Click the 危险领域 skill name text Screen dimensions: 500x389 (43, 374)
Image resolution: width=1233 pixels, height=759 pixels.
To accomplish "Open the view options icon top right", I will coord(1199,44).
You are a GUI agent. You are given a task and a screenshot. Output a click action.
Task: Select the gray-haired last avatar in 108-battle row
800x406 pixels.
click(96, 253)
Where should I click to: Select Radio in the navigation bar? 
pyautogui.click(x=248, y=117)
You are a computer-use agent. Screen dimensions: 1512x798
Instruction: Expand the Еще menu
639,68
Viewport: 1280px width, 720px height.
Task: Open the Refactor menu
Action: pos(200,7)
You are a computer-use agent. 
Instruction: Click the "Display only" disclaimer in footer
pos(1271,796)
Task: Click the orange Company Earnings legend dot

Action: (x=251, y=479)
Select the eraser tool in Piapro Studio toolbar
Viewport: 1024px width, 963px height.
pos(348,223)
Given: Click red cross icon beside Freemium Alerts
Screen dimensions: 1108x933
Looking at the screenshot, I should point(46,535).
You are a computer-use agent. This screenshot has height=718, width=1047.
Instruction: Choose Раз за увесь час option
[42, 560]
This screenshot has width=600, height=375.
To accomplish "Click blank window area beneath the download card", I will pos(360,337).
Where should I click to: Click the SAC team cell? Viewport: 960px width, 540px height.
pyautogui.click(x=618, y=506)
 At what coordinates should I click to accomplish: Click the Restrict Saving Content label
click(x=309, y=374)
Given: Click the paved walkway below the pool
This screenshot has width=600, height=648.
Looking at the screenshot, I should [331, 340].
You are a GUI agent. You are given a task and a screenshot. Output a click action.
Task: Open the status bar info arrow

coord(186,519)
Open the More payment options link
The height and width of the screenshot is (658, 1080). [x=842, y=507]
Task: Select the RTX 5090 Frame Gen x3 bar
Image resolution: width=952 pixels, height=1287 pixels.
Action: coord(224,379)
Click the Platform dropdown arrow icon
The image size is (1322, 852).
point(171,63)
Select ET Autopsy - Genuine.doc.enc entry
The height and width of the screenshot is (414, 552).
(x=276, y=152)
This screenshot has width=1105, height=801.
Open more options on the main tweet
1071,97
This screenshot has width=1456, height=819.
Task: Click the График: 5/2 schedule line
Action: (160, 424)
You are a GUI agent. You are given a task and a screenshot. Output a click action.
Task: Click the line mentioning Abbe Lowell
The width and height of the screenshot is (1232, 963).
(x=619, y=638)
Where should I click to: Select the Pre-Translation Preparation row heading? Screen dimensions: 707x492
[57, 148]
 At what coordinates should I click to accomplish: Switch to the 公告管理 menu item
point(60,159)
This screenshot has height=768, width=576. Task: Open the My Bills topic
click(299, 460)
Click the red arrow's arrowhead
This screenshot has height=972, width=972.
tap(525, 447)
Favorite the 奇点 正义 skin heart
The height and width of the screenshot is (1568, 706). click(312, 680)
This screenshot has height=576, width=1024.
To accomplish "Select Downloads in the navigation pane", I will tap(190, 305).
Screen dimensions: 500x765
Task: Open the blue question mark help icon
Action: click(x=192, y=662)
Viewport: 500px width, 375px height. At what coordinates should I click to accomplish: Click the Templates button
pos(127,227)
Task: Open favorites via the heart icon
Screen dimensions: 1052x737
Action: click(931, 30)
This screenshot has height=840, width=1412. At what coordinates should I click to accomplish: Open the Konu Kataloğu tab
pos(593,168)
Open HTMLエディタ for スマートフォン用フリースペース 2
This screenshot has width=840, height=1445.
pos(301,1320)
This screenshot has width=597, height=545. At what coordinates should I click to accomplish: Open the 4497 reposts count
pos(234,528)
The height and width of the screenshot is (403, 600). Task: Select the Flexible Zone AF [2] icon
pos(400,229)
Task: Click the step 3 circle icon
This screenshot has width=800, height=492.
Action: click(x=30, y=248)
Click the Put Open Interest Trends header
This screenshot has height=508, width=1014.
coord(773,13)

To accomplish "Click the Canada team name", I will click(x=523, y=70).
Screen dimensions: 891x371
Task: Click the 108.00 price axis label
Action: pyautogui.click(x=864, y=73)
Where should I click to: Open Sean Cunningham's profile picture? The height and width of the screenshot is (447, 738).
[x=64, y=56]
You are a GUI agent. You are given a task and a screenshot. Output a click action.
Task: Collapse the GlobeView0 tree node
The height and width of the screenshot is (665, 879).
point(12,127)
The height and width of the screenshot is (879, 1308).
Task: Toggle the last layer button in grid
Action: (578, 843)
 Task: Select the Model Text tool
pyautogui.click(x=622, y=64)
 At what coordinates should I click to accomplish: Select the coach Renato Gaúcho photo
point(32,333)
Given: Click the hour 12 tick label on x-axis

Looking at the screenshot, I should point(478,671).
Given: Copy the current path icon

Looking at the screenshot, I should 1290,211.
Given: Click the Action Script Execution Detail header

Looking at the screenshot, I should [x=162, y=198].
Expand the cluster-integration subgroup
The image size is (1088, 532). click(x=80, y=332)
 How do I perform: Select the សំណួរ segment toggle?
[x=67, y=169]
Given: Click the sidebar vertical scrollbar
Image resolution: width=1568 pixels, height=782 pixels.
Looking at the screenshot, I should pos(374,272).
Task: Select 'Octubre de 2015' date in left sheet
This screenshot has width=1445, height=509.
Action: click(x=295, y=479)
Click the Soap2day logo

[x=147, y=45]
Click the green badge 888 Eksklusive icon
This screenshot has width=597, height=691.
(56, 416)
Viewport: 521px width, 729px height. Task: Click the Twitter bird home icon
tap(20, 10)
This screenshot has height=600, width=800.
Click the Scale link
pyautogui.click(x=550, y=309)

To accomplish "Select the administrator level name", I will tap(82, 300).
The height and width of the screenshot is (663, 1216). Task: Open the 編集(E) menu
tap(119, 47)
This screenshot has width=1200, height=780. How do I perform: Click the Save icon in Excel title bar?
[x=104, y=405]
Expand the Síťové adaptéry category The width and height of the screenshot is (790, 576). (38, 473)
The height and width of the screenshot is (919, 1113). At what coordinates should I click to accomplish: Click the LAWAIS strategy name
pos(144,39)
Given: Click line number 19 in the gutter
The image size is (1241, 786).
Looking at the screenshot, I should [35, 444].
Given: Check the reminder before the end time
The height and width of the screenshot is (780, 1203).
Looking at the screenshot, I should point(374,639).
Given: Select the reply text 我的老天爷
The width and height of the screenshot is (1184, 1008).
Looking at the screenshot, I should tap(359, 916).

______________________________

▶ **What is expected**
Return every record above. Copy each one exactly.

▶ **Written answer**
Click the 危险领域 skill name text Screen dimensions: 500x389 (43, 374)
Image resolution: width=1233 pixels, height=759 pixels.
To accomplish "Open the view options icon top right", I will coord(1199,44).
You are a GUI agent. You are given a task and a screenshot. Output a click action.
Task: Select the gray-haired last avatar in 108-battle row
800x406 pixels.
click(96, 253)
Where should I click to: Select Radio in the navigation bar? 
pyautogui.click(x=248, y=117)
You are a computer-use agent. Screen dimensions: 1512x798
Instruction: Expand the Еще menu
639,68
Viewport: 1280px width, 720px height.
Task: Open the Refactor menu
Action: pos(200,7)
You are a computer-use agent. 
Instruction: Click the "Display only" disclaimer in footer
pos(1271,796)
Task: Click the orange Company Earnings legend dot

Action: (x=251, y=479)
Select the eraser tool in Piapro Studio toolbar
Viewport: 1024px width, 963px height.
pos(348,223)
Given: Click red cross icon beside Freemium Alerts
Screen dimensions: 1108x933
Looking at the screenshot, I should point(46,535).
You are a computer-use agent. This screenshot has height=718, width=1047.
Instruction: Choose Раз за увесь час option
[42, 560]
This screenshot has width=600, height=375.
To accomplish "Click blank window area beneath the download card", I will pos(360,337).
Where should I click to: Click the SAC team cell? Viewport: 960px width, 540px height.
pyautogui.click(x=618, y=506)
 At what coordinates should I click to accomplish: Click the Restrict Saving Content label
click(x=309, y=374)
Given: Click the paved walkway below the pool
This screenshot has width=600, height=648.
Looking at the screenshot, I should [331, 340].
You are a GUI agent. You are given a task and a screenshot. Output a click action.
Task: Open the status bar info arrow

coord(186,519)
Open the More payment options link
The height and width of the screenshot is (658, 1080). [x=842, y=507]
Task: Select the RTX 5090 Frame Gen x3 bar
Image resolution: width=952 pixels, height=1287 pixels.
Action: coord(224,379)
Click the Platform dropdown arrow icon
The image size is (1322, 852).
point(171,63)
Select ET Autopsy - Genuine.doc.enc entry
The height and width of the screenshot is (414, 552).
(x=276, y=152)
This screenshot has width=1105, height=801.
Open more options on the main tweet
1071,97
This screenshot has width=1456, height=819.
Task: Click the График: 5/2 schedule line
Action: (160, 424)
You are a GUI agent. You are given a task and a screenshot. Output a click action.
Task: Click the line mentioning Abbe Lowell
The width and height of the screenshot is (1232, 963).
(x=619, y=638)
Where should I click to: Select the Pre-Translation Preparation row heading? Screen dimensions: 707x492
[57, 148]
 At what coordinates should I click to accomplish: Switch to the 公告管理 menu item
point(60,159)
This screenshot has height=768, width=576. Task: Open the My Bills topic
click(299, 460)
Click the red arrow's arrowhead
This screenshot has height=972, width=972.
tap(525, 447)
Favorite the 奇点 正义 skin heart
The height and width of the screenshot is (1568, 706). click(312, 680)
This screenshot has height=576, width=1024.
To accomplish "Select Downloads in the navigation pane", I will tap(190, 305).
Screen dimensions: 500x765
Task: Open the blue question mark help icon
Action: click(x=192, y=662)
Viewport: 500px width, 375px height. At what coordinates should I click to accomplish: Click the Templates button
pos(127,227)
Task: Open favorites via the heart icon
Screen dimensions: 1052x737
Action: click(931, 30)
This screenshot has height=840, width=1412. At what coordinates should I click to accomplish: Open the Konu Kataloğu tab
pos(593,168)
Open HTMLエディタ for スマートフォン用フリースペース 2
This screenshot has width=840, height=1445.
pos(301,1320)
This screenshot has width=597, height=545. At what coordinates should I click to accomplish: Open the 4497 reposts count
pos(234,528)
The height and width of the screenshot is (403, 600). Task: Select the Flexible Zone AF [2] icon
pos(400,229)
Task: Click the step 3 circle icon
This screenshot has width=800, height=492.
Action: click(x=30, y=248)
Click the Put Open Interest Trends header
This screenshot has height=508, width=1014.
coord(773,13)

To accomplish "Click the Canada team name", I will click(x=523, y=70).
Screen dimensions: 891x371
Task: Click the 108.00 price axis label
Action: pyautogui.click(x=864, y=73)
Where should I click to: Open Sean Cunningham's profile picture? The height and width of the screenshot is (447, 738).
[x=64, y=56]
You are a GUI agent. You are given a task and a screenshot. Output a click action.
Task: Collapse the GlobeView0 tree node
The height and width of the screenshot is (665, 879).
point(12,127)
The height and width of the screenshot is (879, 1308).
Task: Toggle the last layer button in grid
Action: (578, 843)
 Task: Select the Model Text tool
pyautogui.click(x=622, y=64)
 At what coordinates should I click to accomplish: Select the coach Renato Gaúcho photo
point(32,333)
Given: Click the hour 12 tick label on x-axis

Looking at the screenshot, I should point(478,671).
Given: Copy the current path icon

Looking at the screenshot, I should 1290,211.
Given: Click the Action Script Execution Detail header

Looking at the screenshot, I should [x=162, y=198].
Expand the cluster-integration subgroup
The image size is (1088, 532). click(x=80, y=332)
 How do I perform: Select the សំណួរ segment toggle?
[x=67, y=169]
Given: Click the sidebar vertical scrollbar
Image resolution: width=1568 pixels, height=782 pixels.
Looking at the screenshot, I should pos(374,272).
Task: Select 'Octubre de 2015' date in left sheet
This screenshot has width=1445, height=509.
Action: click(x=295, y=479)
Click the Soap2day logo

[x=147, y=45]
Click the green badge 888 Eksklusive icon
This screenshot has width=597, height=691.
(56, 416)
Viewport: 521px width, 729px height. Task: Click the Twitter bird home icon
tap(20, 10)
This screenshot has height=600, width=800.
Click the Scale link
pyautogui.click(x=550, y=309)

To accomplish "Select the administrator level name", I will tap(82, 300).
The height and width of the screenshot is (663, 1216). Task: Open the 編集(E) menu
tap(119, 47)
This screenshot has width=1200, height=780. How do I perform: Click the Save icon in Excel title bar?
[x=104, y=405]
Expand the Síťové adaptéry category The width and height of the screenshot is (790, 576). (38, 473)
The height and width of the screenshot is (919, 1113). At what coordinates should I click to accomplish: Click the LAWAIS strategy name
pos(144,39)
Given: Click line number 19 in the gutter
The image size is (1241, 786).
Looking at the screenshot, I should [35, 444].
Given: Check the reminder before the end time
The height and width of the screenshot is (780, 1203).
Looking at the screenshot, I should point(374,639).
Given: Select the reply text 我的老天爷
The width and height of the screenshot is (1184, 1008).
Looking at the screenshot, I should tap(359, 916).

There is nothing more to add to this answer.